Care and mobility considerations
Acute Pancreatitis
People may experience symptoms of fatigue and general debility for some weeks or even a few months after acute pancreatitis. However these are unlikely to restrict function to such a degree that mobility is limited or help with personal care is needed. Full recovery can be anticipated within a few weeks or months.
Chronic pancreatitis
There is much variation in the amount of abdominal pain experienced by people with chronic pancreatitis, and the resultant degree of functional restriction.
In people with mild levels of functional restriction exacerbations of pain are intermittent, respond to treatment and resolve over the course of several days. It is unlikely that they will need help with self care, preparation of food or be restricted in their walking on a long term basis.
Moderate levels of functional restrictions will be seen in people who require regular prescription of a more complex analgesic regime comprising several drugs, and who may take pancreatic supplements to prevent malabsorption. They may need additional analgesics and other treatments for exacerbations of pain, including hospital admission. Limitations in their ability to bend and stand for prolonged periods may affect their ability to prepare a meal or attend to all aspects of self care independently. Ability to walk long distances may be affected by abdominal pain and decreased muscle bulk, but most should be able to cover reasonable distances.

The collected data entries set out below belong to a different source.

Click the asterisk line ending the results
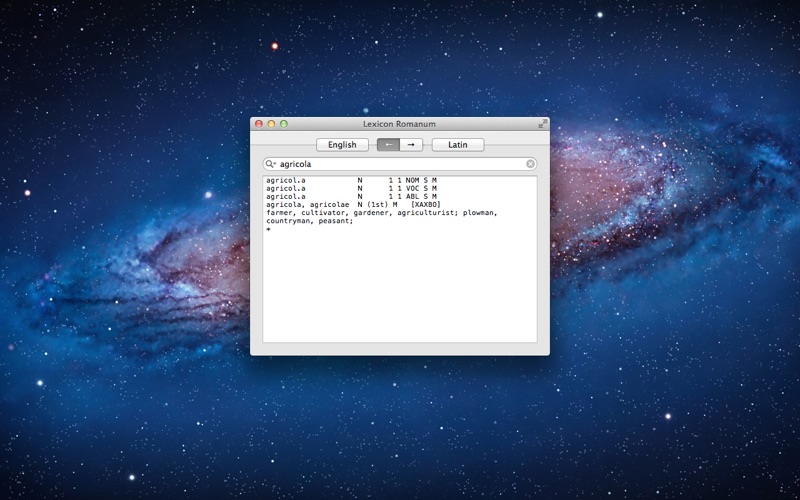800x500 pixels. pos(268,230)
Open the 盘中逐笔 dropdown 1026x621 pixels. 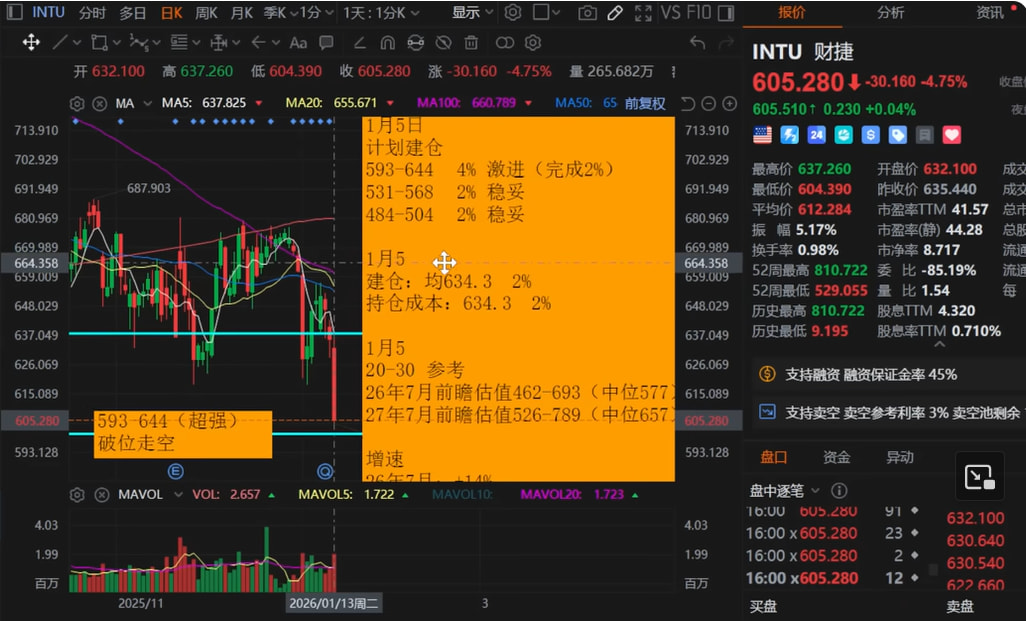(785, 491)
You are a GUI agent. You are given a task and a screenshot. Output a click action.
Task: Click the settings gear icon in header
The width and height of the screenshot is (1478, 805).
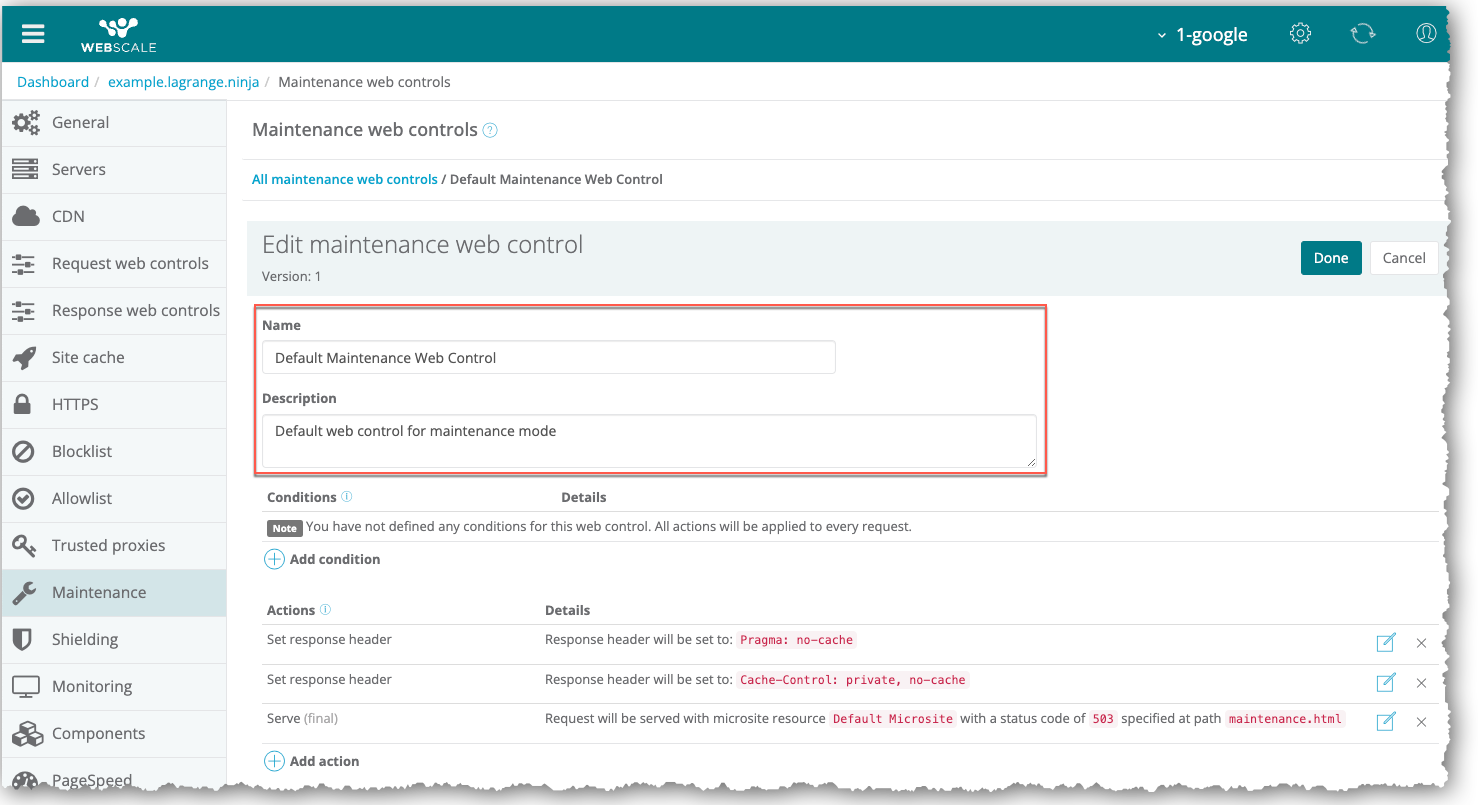click(1300, 33)
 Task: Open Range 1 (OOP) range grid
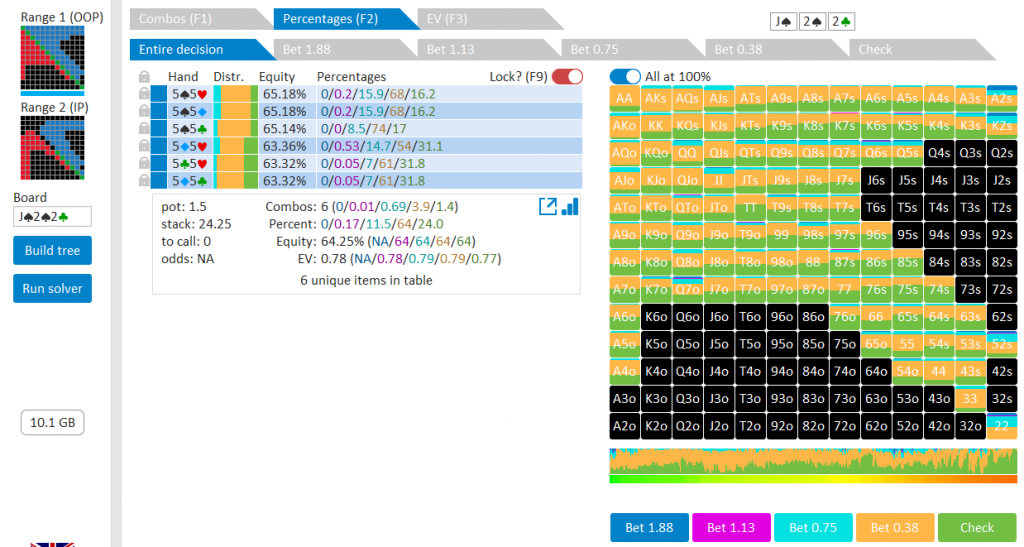(52, 59)
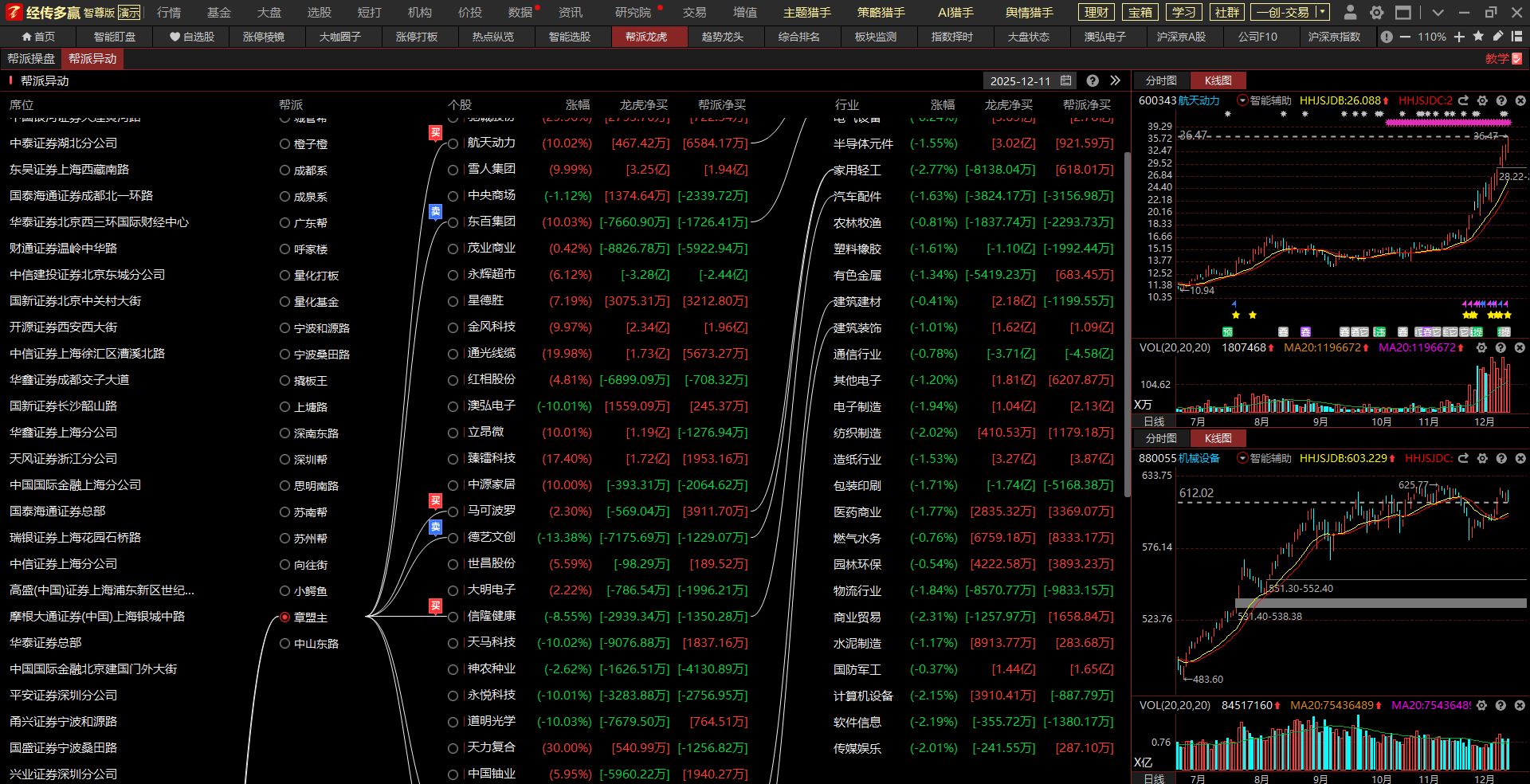Click the star favorites icon in toolbar

(1478, 37)
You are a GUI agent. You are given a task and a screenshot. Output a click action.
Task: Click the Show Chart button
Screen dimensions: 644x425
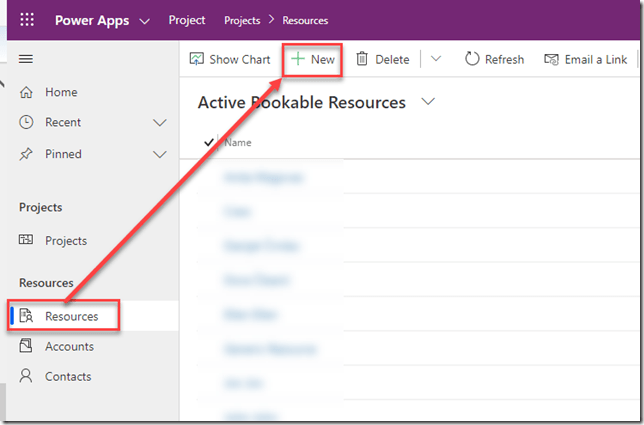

People with severe long-term pain (i.e. those on complex analgesic regimes including opiates and likely to be attending pain management clinics) may be restricted in their ability to stand, walk, bend, kneel, rise from a chair/toilet. Marked weight loss and poor muscle bulk will cause additional debility. They may need help with self care or cooking a meal; some may have significant problems in walking. Although opiate drugs have sedative effects, these effects are less pronounced in long term users and are unlikely to lead to a need for continuous supervision in the home or out of doors.
Needs may be more complex when there is associated alcohol misuse (see Alcohol Related Disorder Guidance). If cognitive impairment is present, there may be additional requirements to supervise medicines, to ensure adequate nutrition to prevent weight loss, to attend to bodily functions etc.